You are viewing a plain text version of this content. The canonical link for it is here.
Posted to user@hive.apache.org by Keith Wiley <kw...@keithwiley.com> on 2013/10/02 20:48:14 UTC

Use distribute to spread across reducers

I'm trying to create a subset of a large table for testing.  The following approach works:

create table subset_table as
select * from large_table limit 1000

...but it only uses one reducer.  I would like to speed up the process of creating a subset but distributing across multiple reducers.  I already tried explicitly setting mapred.reduce.tasks and hive.exec.reducers.max to values larger than 1, but in this particular case, those values seem to be over-ridden by Hive's internal query->to->mapreduce conversion; it ignores those parameters.

So, I tried this:

create table subset_table as
select * from large_table limit 1000
distribute by column_name

...but that doesn't parse.  I get the following error:

OK FAILED: ParseException line 3:0 missing EOF at 'distribute' near '1000'.

I have tried NUMEROUS applications of parentheses, nested queries, etc.  For example, here's just one (amongst perhaps ten variations on a theme):

create table subset_table as
select * from (
from (
select * from large_table limit 1000
distribute by column_name
)) s

Like I said, I've tried all sorts of combinations of the elements shown above.  So far I have not even gotten any syntax to parse, much less run.  Only the original query at the top will even pass the parsing stage of processing.

Any ideas?

Thanks.

________________________________________________________________________________
Keith Wiley     kwiley@keithwiley.com     keithwiley.com    music.keithwiley.com

"I do not feel obliged to believe that the same God who has endowed us with
sense, reason, and intellect has intended us to forgo their use."
                                           --  Galileo Galilei
________________________________________________________________________________


Re: Use distribute to spread across reducers

Posted by Timothy Potter <th...@gmail.com>.
Hi Keith,

Have you tried the TABLESAMPLE command?
https://cwiki.apache.org/confluence/display/Hive/LanguageManual+Sampling

Tim


On Thu, Oct 3, 2013 at 11:58 AM, Yin Huai <hu...@gmail.com> wrote:

> Hello Keith,
>
> Hive will not launch a MR job for your query because it basically reads
> all columns from a table.
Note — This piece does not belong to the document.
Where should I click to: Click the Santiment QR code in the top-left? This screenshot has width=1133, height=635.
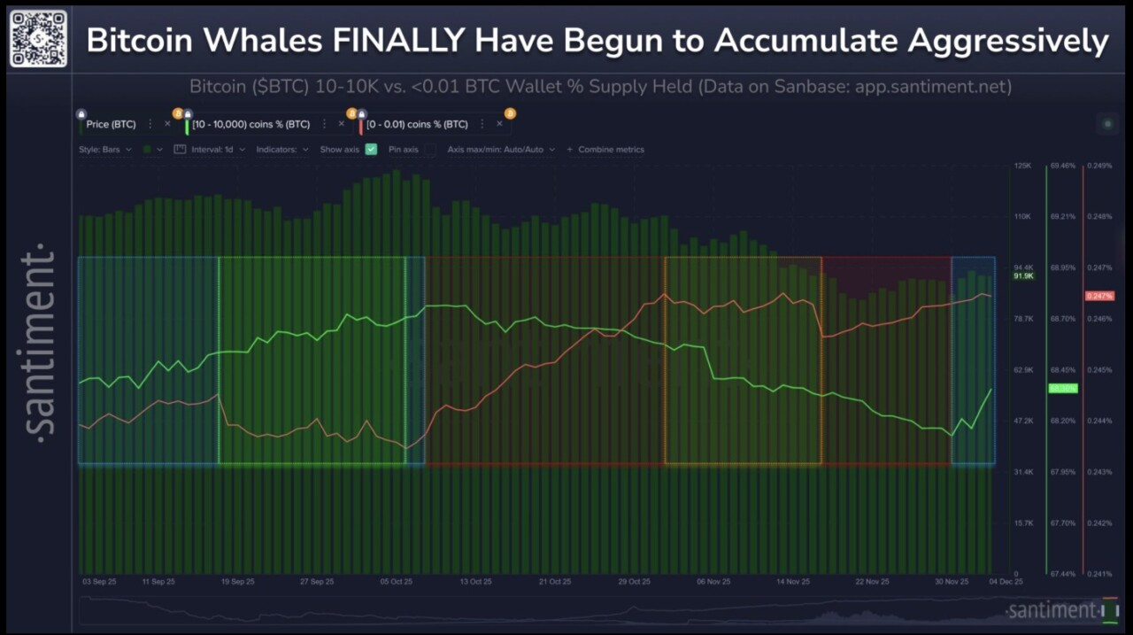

Hive will fetch the data for you directly from
> the underlying filesystem.
>
> Thanks,
>
> Yin
>
>
>
> On Wed, Oct 2, 2013 at 2:48 PM, Keith Wiley <kw...@keithwiley.com> wrote:
>
>> I'm trying to create a subset of a large table for testing.  The
>> following approach works:
>>
>> create table subset_table as
>> select * from large_table limit 1000
>>
>> ...but it only uses one reducer.  I would like to speed up the process of
>> creating a subset but distributing across multiple reducers.  I already
>> tried explicitly setting mapred.reduce.tasks and hive.exec.reducers.max to
>> values larger than 1, but in this particular case, those values seem to be
>> over-ridden by Hive's internal query->to->mapreduce conversion; it ignores
>> those parameters.
>>
>> So, I tried this:
>>
>> create table subset_table as
>> select * from large_table limit 1000
>> distribute by column_name
>>
>> ...but that doesn't parse.  I get the following error:
>>
>> OK FAILED: ParseException line 3:0 missing EOF at 'distribute' near
>> '1000'.
>>
>> I have tried NUMEROUS applications of parentheses, nested queries, etc.
>>  For example, here's just one (amongst perhaps ten variations on a theme):
>>
>> create table subset_table as
>> select * from (
>> from (
>> select * from large_table limit 1000
>> distribute by column_name
>> )) s
>>
>> Like I said, I've tried all sorts of combinations of the elements shown
>> above.  So far I have not even gotten any syntax to parse, much less run.
>>  Only the original query at the top will even pass the parsing stage of
>> processing.
>>
>> Any ideas?
>>
>> Thanks.
>>
>>
>> ________________________________________________________________________________
>> Keith Wiley     kwiley@keithwiley.com     keithwiley.com
>> music.keithwiley.com
>>
>> "I do not feel obliged to believe that the same God who has endowed us
>> with
>> sense, reason, and intellect has intended us to forgo their use."
>>                                            --  Galileo Galilei
>>
>> ________________________________________________________________________________
>>
>>
>

Re: Use distribute to spread across reducers

Posted by Yin Huai <hu...@gmail.com>.
Hello Keith,

Hive will not launch a MR job for your query because it basically reads all
columns from a table. Hive will fetch the data for you directly from the
underlying filesystem.

Thanks,

Yin



On Wed, Oct 2, 2013 at 2:48 PM, Keith Wiley <kw...@keithwiley.com> wrote:

> I'm trying to create a subset of a large table for testing.  The following
> approach works:
>
> create table subset_table as
> select * from large_table limit 1000
>
> ...but it only uses one reducer.  I would like to speed up the process of
> creating a subset but distributing across multiple reducers.  I already
> tried explicitly setting mapred.reduce.tasks and hive.exec.reducers.max to
> values larger than 1, but in this particular case, those values seem to be
> over-ridden by Hive's internal query->to->mapreduce conversion; it ignores
> those parameters.
>
> So, I tried this:
>
> create table subset_table as
> select * from large_table limit 1000
> distribute by column_name
>
> ...but that doesn't parse.  I get the following error:
>
> OK FAILED: ParseException line 3:0 missing EOF at 'distribute' near '1000'.
>
> I have tried NUMEROUS applications of parentheses, nested queries, etc.
>  For example, here's just one (amongst perhaps ten variations on a theme):
>
> create table subset_table as
> select * from (
> from (
> select * from large_table limit 1000
> distribute by column_name
> )) s
>
> Like I said, I've tried all sorts of combinations of the elements shown
> above.  So far I have not even gotten any syntax to parse, much less run.
>  Only the original query at the top will even pass the parsing stage of
> processing.
>
> Any ideas?
>
> Thanks.
>
>
> ________________________________________________________________________________
> Keith Wiley     kwiley@keithwiley.com     keithwiley.com
> music.keithwiley.com
>
> "I do not feel obliged to believe that the same God who has endowed us with
> sense, reason, and intellect has intended us to forgo their use."
>                                            --  Galileo Galilei
>
> ________________________________________________________________________________
>
>